Start of Block

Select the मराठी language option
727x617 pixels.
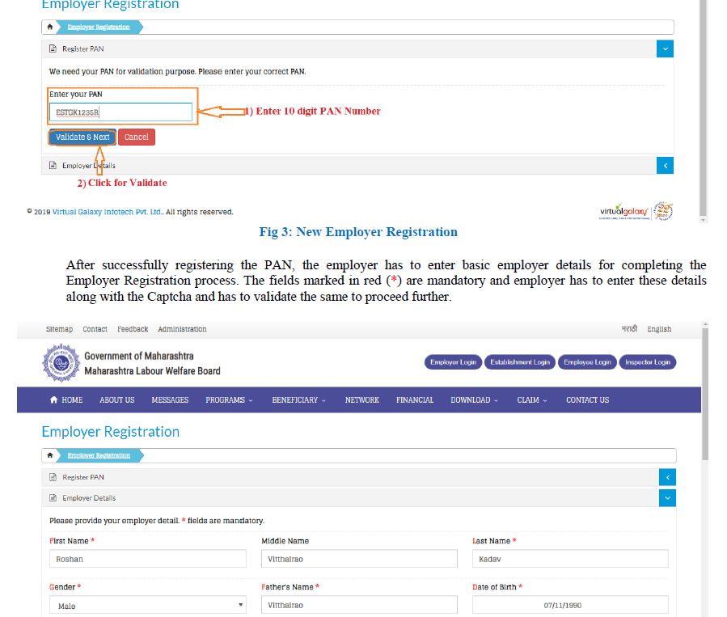tap(628, 328)
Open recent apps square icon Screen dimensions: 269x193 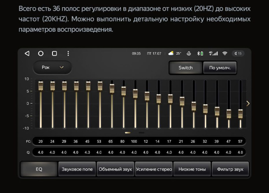pos(54,53)
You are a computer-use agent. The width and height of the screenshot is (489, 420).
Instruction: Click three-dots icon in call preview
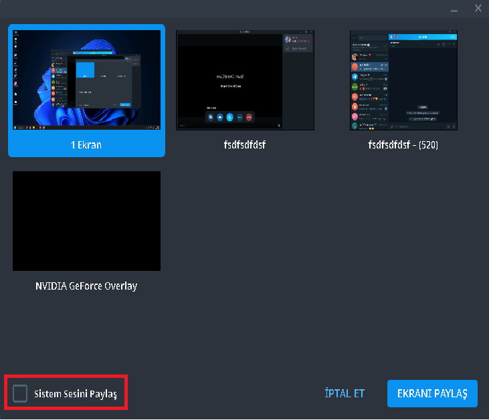pos(239,117)
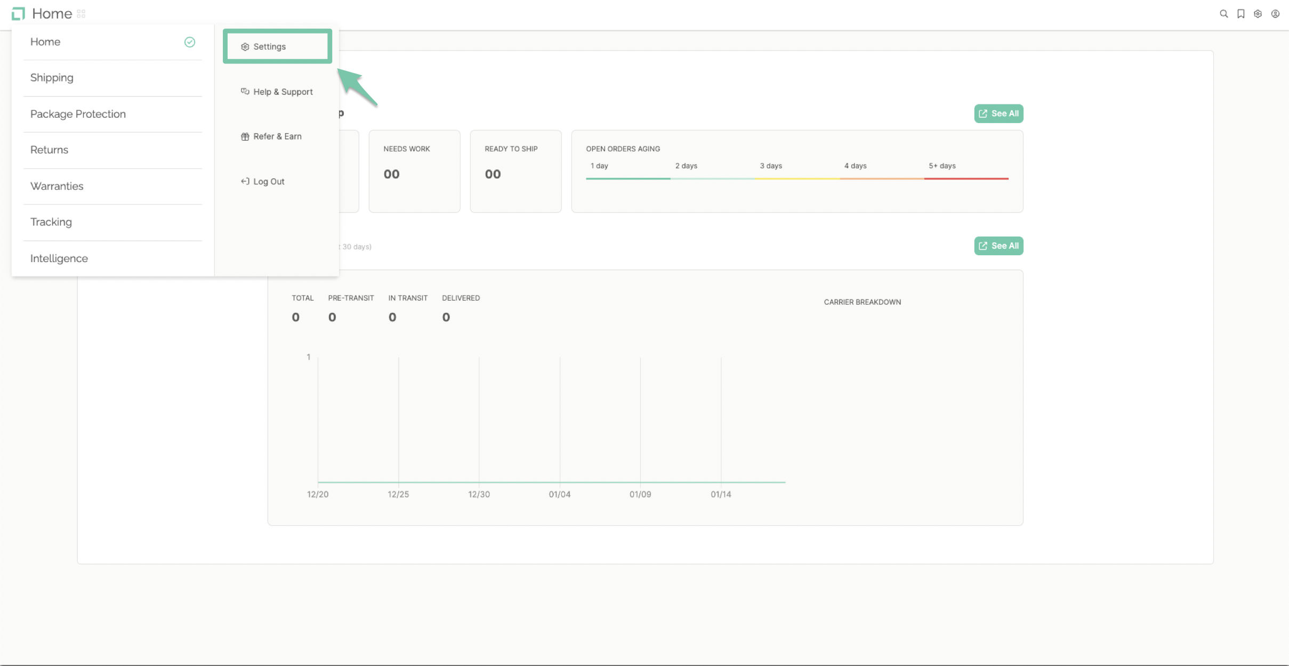Select Help & Support menu entry
The height and width of the screenshot is (666, 1289).
277,92
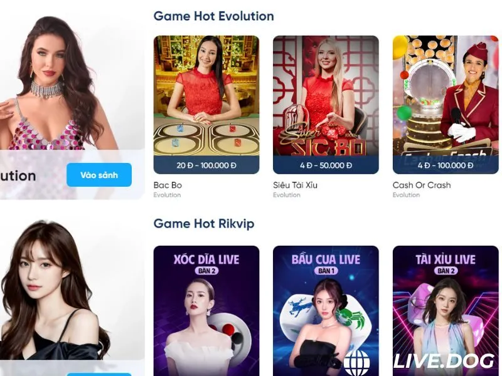This screenshot has height=376, width=502.
Task: Click the Evolution provider label under Bac Bo
Action: [x=167, y=195]
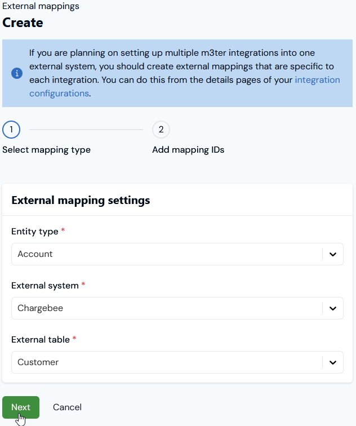Screen dimensions: 356x426
Task: Click the External table field label
Action: pos(41,340)
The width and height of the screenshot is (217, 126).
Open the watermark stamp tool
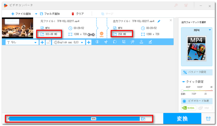point(141,42)
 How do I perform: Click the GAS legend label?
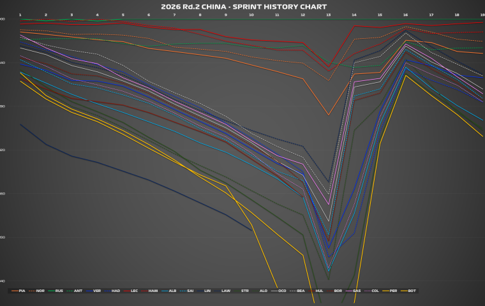357,291
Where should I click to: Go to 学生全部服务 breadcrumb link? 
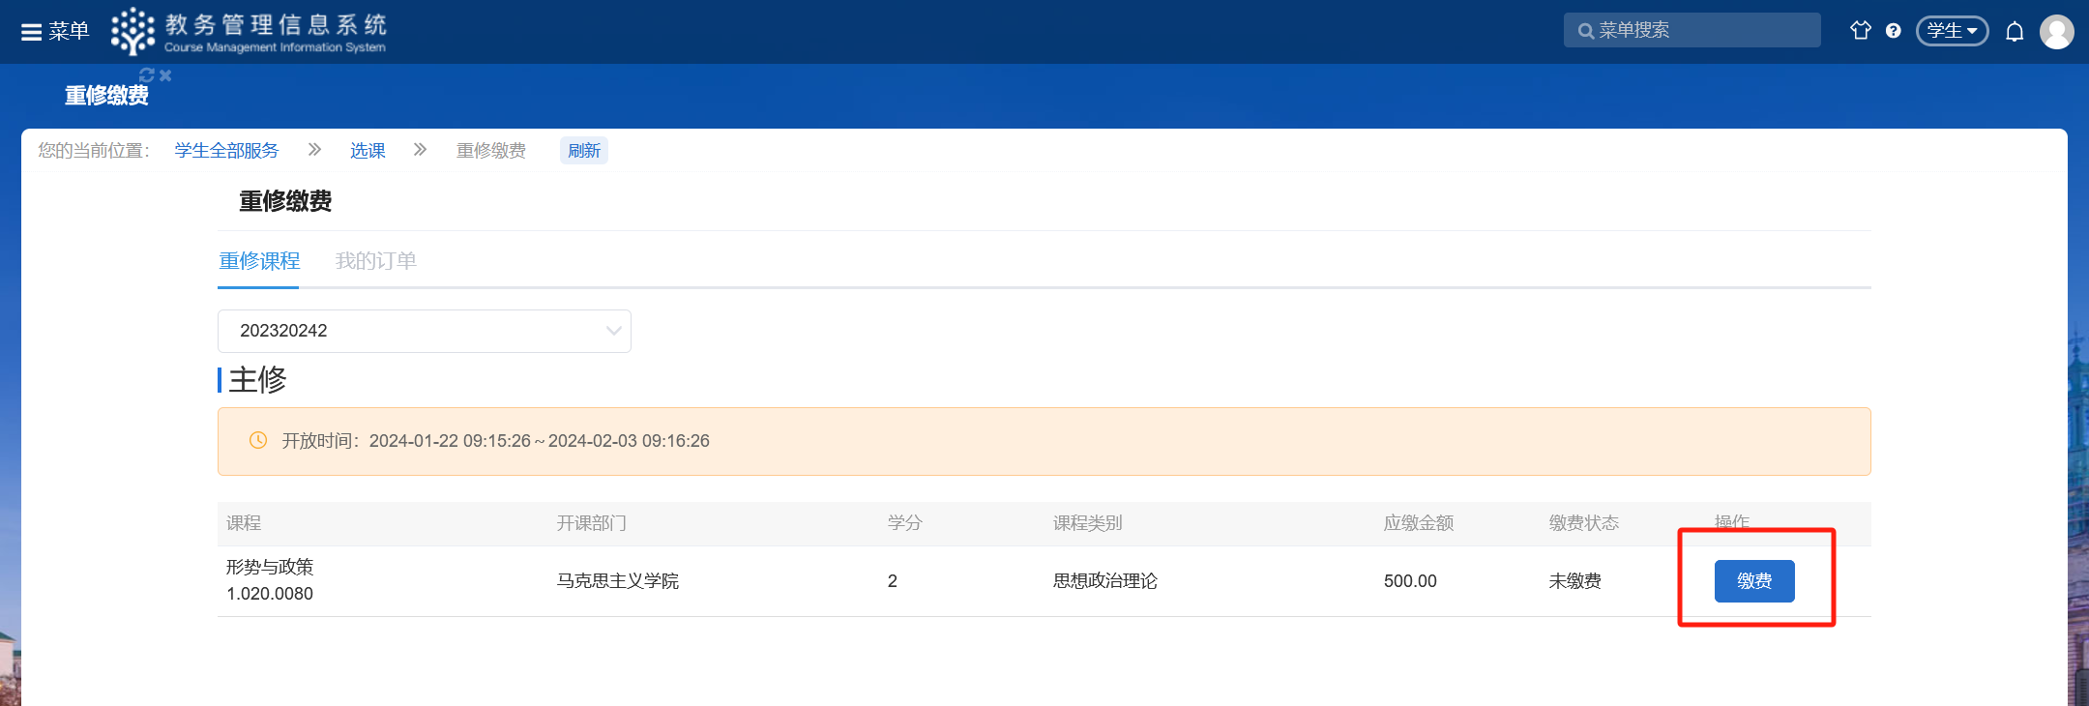point(226,151)
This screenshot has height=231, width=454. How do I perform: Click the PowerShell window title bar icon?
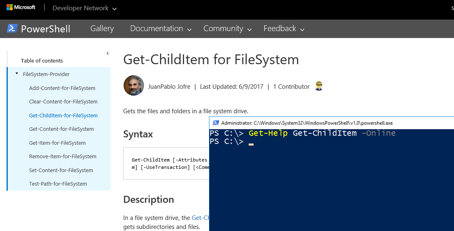[x=216, y=123]

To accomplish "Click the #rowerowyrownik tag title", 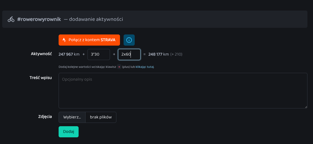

End of Block

=== What you should do ===
Everything from the line that contains "The width and height of the screenshot is (217, 126)." to the final line of the data is to be duplicated exactly, both ends included, except the pictures.

=== Result for this task ===
The width and height of the screenshot is (217, 126).
Open the watermark stamp tool
point(141,42)
 How do I perform: Click the GAS legend label?
357,291
Where should I click to: Go to 学生全部服务 breadcrumb link? 
point(226,151)
This screenshot has height=231, width=454. How do I perform: Click the PowerShell window title bar icon?
[x=216, y=123]

To accomplish "Click the #rowerowyrownik tag title", 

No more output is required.